The Research and Development (R&D) Tax Credit remains one of the best opportunities for businesses to substantially reduce their tax liability. For what amounts to their daily activities, companies from a wide-range of industries can qualify for federal and state tax savings high to enough to allow companies to hire new employees, invest in new products and service lines, and grow their operations.
Now, due to numerous modifications and expansions over the years, more companies than ever before can benefit from this valuable incentive.
What is the R&D Tax Credit?
The Research and Development Tax Credit is a government-sponsored tax incentive that rewards companies for conducting R&D in the United States. The credit was implemented to incentivize innovation throughout the economy and to keep technical jobs here in the U.S.
However, what constitutes R&D with regard to the credit is much more expansive than business owners realize, with activities related to applied sciences and other technical projects qualifying companies from numerous industries.
The R&D Tax Credit is for businesses of all sizes, not just major corporations with research labs – and many companies are eligible, with an expansive list of activities qualifying for the credit.
What Qualifies for the R&D Tax Credit?
If your company does any of the following, your business likely qualifies for the R&D Tax Credit:
- Develops or designs new products or processes.

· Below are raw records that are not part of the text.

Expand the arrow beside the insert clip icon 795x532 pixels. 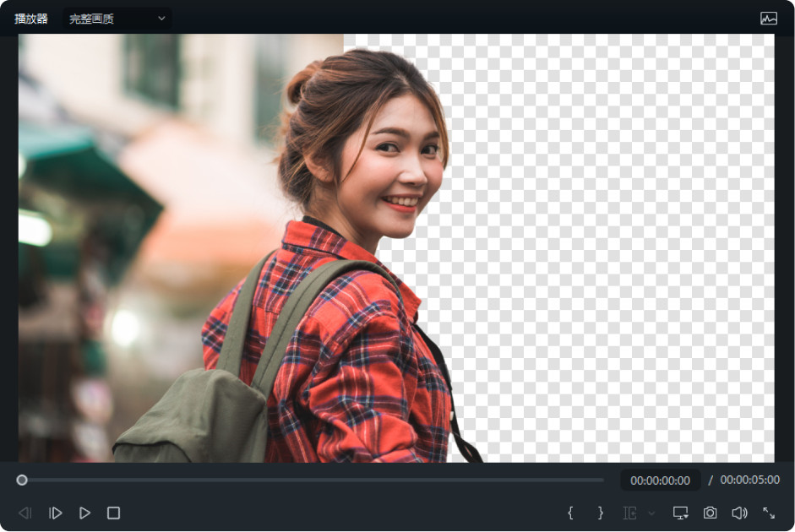click(x=651, y=513)
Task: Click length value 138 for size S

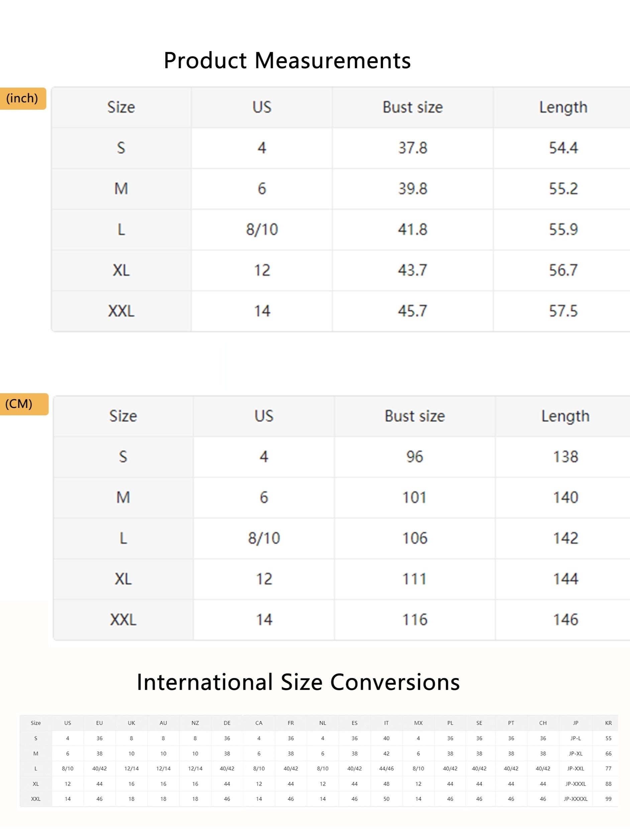Action: pos(565,456)
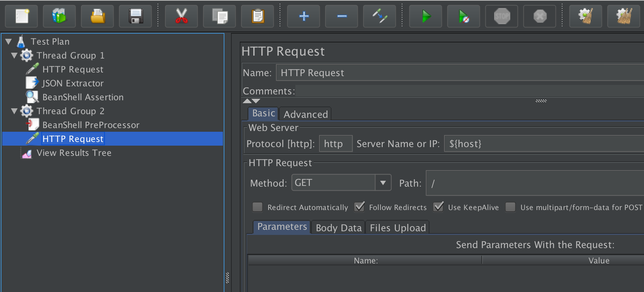Click the vertical split pane divider handle
This screenshot has height=292, width=644.
tap(227, 278)
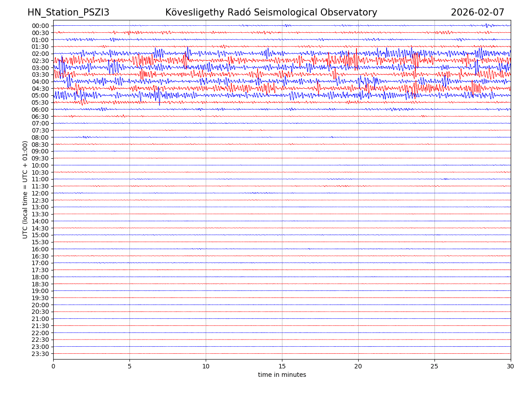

- Enhances existing products or processes.
- Develops or improves upon existing prototypes and software.
How do I claim the R&D Tax Credit? A number of factors go into claiming the credit, but the potential savings on the table make exploring the credit a worthy investment.

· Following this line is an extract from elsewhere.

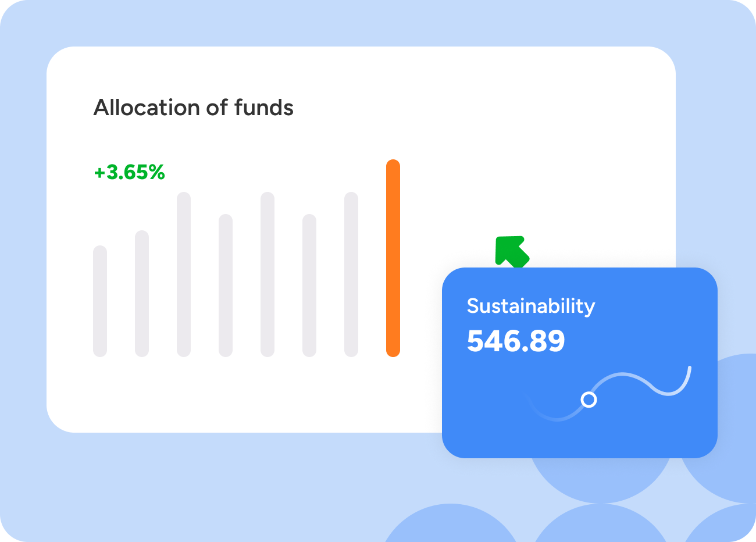756x542 pixels.
Task: Select the first shortest grey bar
Action: click(100, 301)
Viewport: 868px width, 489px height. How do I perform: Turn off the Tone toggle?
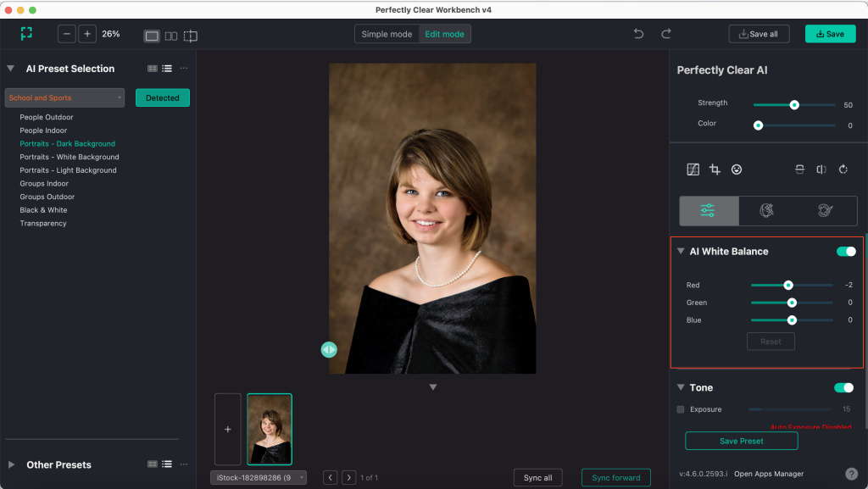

- Since the credit may be claimed for both current and prior tax years, companies can benefit from documenting their R&D activities to ensure they are positioned to claim the credit in both situations.
- To claim the credit, the taxpayer must contemporaneously evaluate and document their research activities to establish the amount of qualified research expenses paid for each qualified research activity. While taxpayers may estimate some research expenses, they must have a factual basis for the assumptions used to create the estimates.